=== Begin Enclosure ===

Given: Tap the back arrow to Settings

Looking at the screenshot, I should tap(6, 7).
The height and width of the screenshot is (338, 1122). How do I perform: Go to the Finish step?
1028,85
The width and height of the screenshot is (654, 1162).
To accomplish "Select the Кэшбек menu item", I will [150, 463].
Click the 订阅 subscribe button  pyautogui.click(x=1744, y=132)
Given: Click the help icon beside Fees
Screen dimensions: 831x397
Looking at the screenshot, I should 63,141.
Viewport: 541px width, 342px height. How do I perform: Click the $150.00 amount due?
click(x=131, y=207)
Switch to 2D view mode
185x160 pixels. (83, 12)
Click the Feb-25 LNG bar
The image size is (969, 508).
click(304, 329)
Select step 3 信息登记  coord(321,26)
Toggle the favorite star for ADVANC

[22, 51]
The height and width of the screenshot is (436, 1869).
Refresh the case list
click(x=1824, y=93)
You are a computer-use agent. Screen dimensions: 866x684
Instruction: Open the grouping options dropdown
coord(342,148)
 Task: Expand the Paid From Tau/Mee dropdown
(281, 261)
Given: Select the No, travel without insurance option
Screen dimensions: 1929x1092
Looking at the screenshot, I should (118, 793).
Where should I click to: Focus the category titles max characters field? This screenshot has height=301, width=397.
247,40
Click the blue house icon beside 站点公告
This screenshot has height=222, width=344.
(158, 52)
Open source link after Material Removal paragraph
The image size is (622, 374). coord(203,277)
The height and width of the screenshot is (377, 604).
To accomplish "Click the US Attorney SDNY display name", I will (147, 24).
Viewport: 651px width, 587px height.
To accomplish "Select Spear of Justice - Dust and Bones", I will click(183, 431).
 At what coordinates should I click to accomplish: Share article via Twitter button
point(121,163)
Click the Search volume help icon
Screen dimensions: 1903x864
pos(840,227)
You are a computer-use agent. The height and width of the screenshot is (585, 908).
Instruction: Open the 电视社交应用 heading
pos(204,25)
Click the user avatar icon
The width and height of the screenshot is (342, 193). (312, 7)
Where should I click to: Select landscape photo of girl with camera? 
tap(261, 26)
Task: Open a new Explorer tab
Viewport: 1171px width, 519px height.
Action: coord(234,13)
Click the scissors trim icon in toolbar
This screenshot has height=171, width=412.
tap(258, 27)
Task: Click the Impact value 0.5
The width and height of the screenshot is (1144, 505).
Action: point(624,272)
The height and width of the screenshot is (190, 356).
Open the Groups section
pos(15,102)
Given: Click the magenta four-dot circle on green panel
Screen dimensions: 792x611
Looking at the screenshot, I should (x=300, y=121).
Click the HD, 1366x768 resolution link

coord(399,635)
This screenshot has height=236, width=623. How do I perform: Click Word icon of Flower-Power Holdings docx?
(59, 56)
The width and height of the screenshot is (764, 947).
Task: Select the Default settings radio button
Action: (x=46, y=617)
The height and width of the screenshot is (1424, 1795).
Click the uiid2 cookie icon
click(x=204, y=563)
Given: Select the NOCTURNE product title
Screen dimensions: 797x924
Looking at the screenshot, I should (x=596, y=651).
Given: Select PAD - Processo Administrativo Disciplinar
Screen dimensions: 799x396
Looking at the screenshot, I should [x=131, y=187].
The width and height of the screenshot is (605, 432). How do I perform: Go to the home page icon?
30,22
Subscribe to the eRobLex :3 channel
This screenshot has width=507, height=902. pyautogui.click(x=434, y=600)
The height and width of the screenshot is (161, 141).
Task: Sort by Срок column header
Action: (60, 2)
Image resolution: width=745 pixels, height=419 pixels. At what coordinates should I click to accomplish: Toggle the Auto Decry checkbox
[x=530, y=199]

=== End Enclosure ===

From the records above, copy out the line with "This screenshot has height=171, width=412.", the line with "Given: Click the magenta", and every line between them, word for word.

### EXPECTED ANSWER
This screenshot has height=171, width=412.
tap(258, 27)
Task: Click the Impact value 0.5
The width and height of the screenshot is (1144, 505).
Action: point(624,272)
The height and width of the screenshot is (190, 356).
Open the Groups section
pos(15,102)
Given: Click the magenta four-dot circle on green panel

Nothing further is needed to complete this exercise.